Sérgio da Costa e Silva, idealizador e diretor do projeto, relembra a trajetória de expansão das apresentações. Segundo ele, o projeto começou com edições mensais, passou para semanais e expandiu-se de Norte a Sul do Brasil, além de marcar presença em nações de todos os continentes, incluindo uma passagem pelo prestigiado Carnegie Hall, em Nova York.
As últimas performances artísticas haviam ocorrido no MNBA em 2018. Naquele ano, a instituição iniciou os preparativos para uma série de reformas estruturais que culminaram no fechamento completo do prédio em 2020. O processo de reabertura gradual do museu teve início apenas em setembro de 2025.
O retorno do projeto musical coincide com a reabertura de três galerias do museu que estavam inacessíveis devido às obras de modernização.
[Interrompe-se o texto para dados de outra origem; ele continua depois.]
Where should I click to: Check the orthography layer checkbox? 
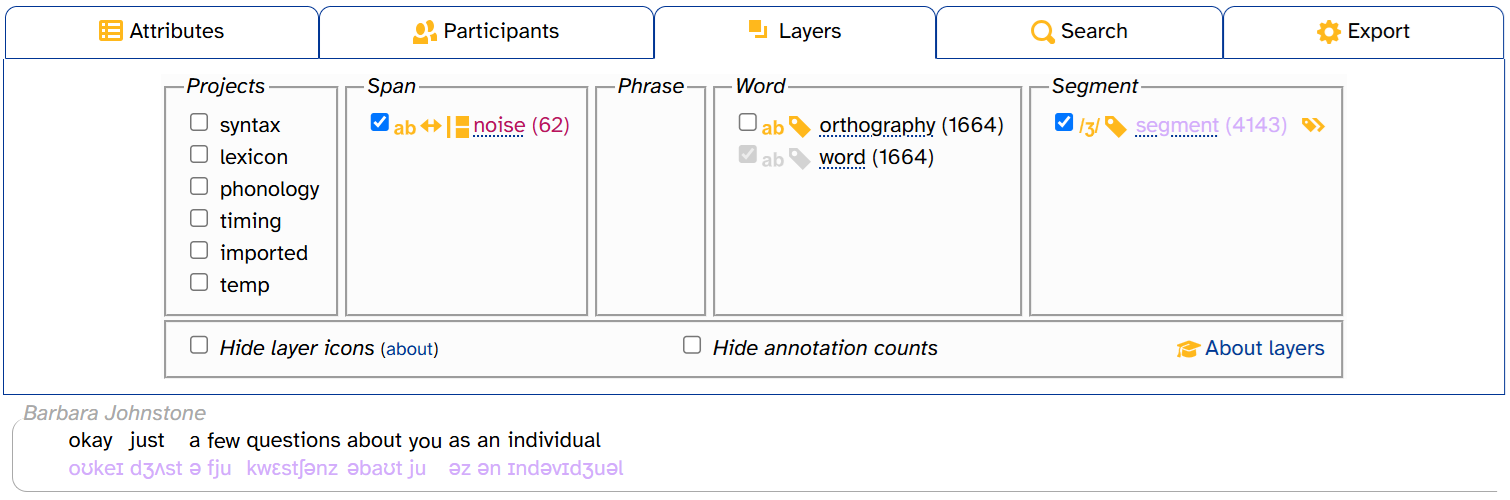tap(748, 122)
A iniciativa também integra a programação oficial da primeira edição da Semana de Arte do Rio de Janeiro, marcando um novo capítulo para o espaço cultural carioca.
A programação de retorno traz a versão latino-americana do 21º RioHarpFestival, cuja abertura ocorre nesta quarta-feira, às 12h30, no próprio MNBA. O evento inaugural será um recital conduzido pelo harpista argentino Walter Morato, dando início a uma agenda que se estenderá até o dia 27 deste mês com dezenas de concertos.
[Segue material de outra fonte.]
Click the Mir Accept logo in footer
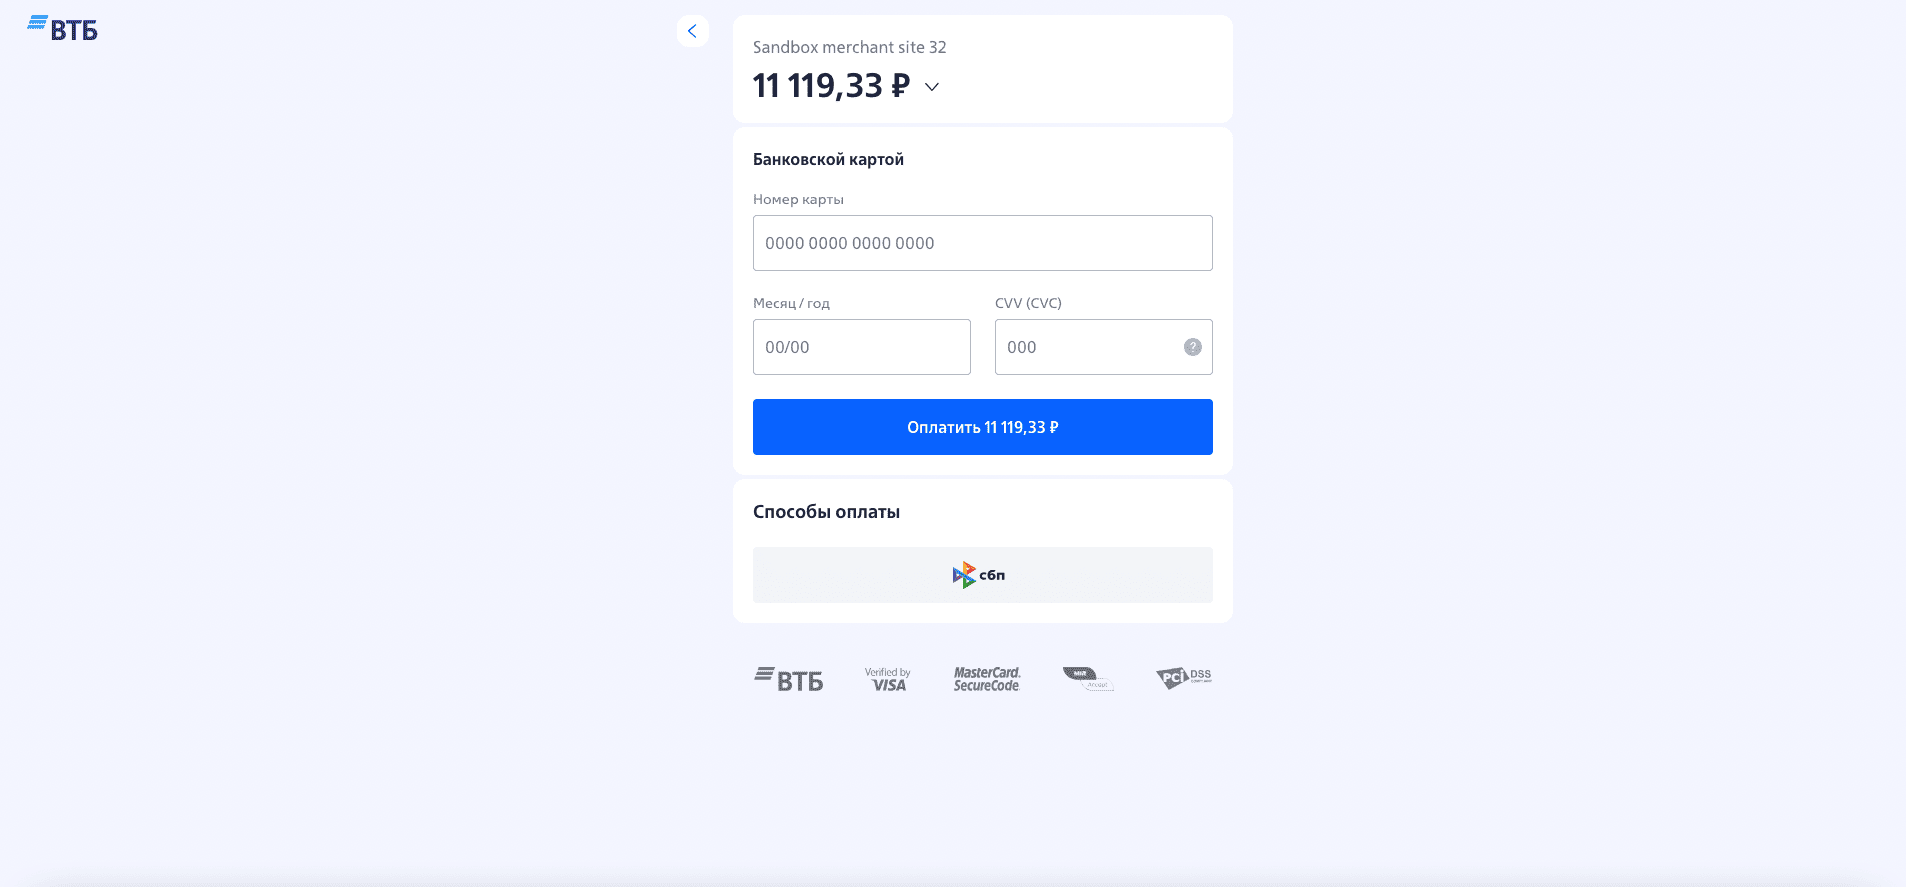The width and height of the screenshot is (1906, 887). (x=1087, y=679)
Ao todo, o festival contará com 23 apresentações de harpistas e conjuntos musicais vindos do Brasil, Argentina, Paraguai, Venezuela, Chile e Uruguai. Embora a abertura aconteça no Museu Nacional de Belas Artes, a maior concentração dos recitais programados será realizada no Centro Cultural Banco do Brasil (CCBB).
Outros espaços tradicionais da capital fluminense também receberão partes da programação, como a Associação Comercial do Rio de Janeiro, o Museu da Justiça, o Espaço Cultural da Marinha, o Palácio Tiradentes, o Liceu Literário Português e a Igreja Santa Cruz dos Militares. A agenda completa de eventos está disponível para consulta pública na internet.
Para o futuro, a organização projeta constância nas atividades e comemorações conjuntas. Costa e Silva destacou que o planejamento prevê uma apresentação mensal no MNBA e celebrações unificadas em 2027, ano em que o Museu de Belas Artes completará 90 anos e o Música no Museu celebrará suas três décadas de existência.